Answer to the question.

History of the question

The UnwindSafe trait was introduced in Rust 1.9 alongside std::panic::catch_unwind to address exception safety concerns inherited from C++ and other languages with exception handling. In Rust, panics trigger stack unwinding that guarantees Drop implementations run, but this does not automatically ensure that data structures remain in consistent states if a panic interrupts a logical operation. The trait was designed to mark types that tolerate being in an active state across a catch_unwind boundary without risking undefined behavior or logic errors.

The problem

When a mutable reference (&mut T) crosses a catch_unwind boundary, and T contains interior mutability (such as RefCell or Cell), a panic can leave T in a logically inconsistent state.
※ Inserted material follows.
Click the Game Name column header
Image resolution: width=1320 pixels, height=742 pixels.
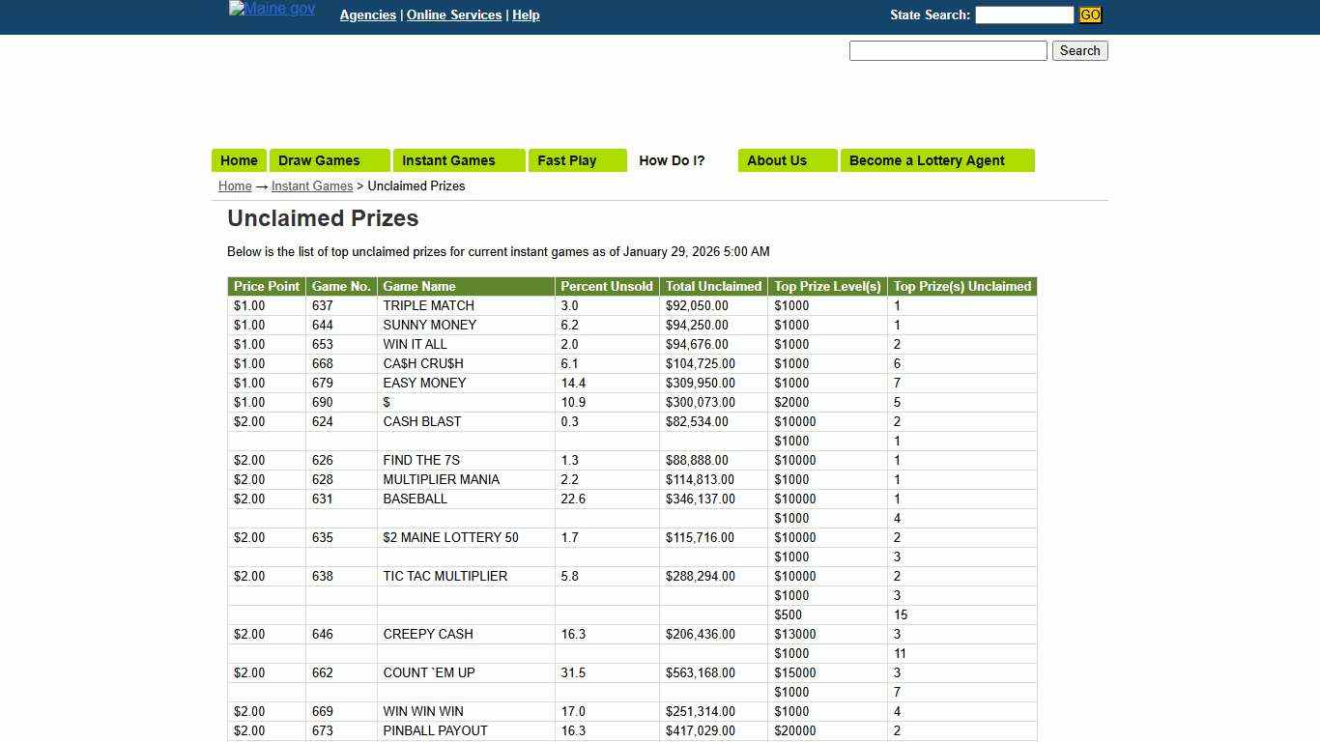[x=418, y=287]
For example, if a panic occurs between RefCell::borrow_mut and the implicit drop of the resulting RefMut guard, the RefCell's internal borrow count remains incremented. After catch_unwind captures the panic and execution resumes, the RefCell appears mutably borrowed, yet the guard that would decrement the count has been dropped during unwinding. This "poisoned" state constitutes an exception-safety violation because subsequent operations on the RefCell will panic or behave incorrectly, effectively corrupting the program state in a way that safe code cannot detect or recover from.

The solution

UnwindSafe serves as a conservative marker trait: it is automatically implemented for most types but explicitly opted out for &mut T and any aggregate containing it. By forbidding &mut T from implementing UnwindSafe, the type system prevents passing mutable references into catch_unwind unless the programmer explicitly wraps them in AssertUnwindSafe. This wrapper is an unsafe contract where the programmer asserts that the wrapped type either lacks interior mutability or that they have manually verified exception safety. This architectural choice forces an explicit opt-in to a potentially hazardous pattern, ensuring that accidental exposure of mutable, interior-mutable state across panic boundaries is caught at compile time.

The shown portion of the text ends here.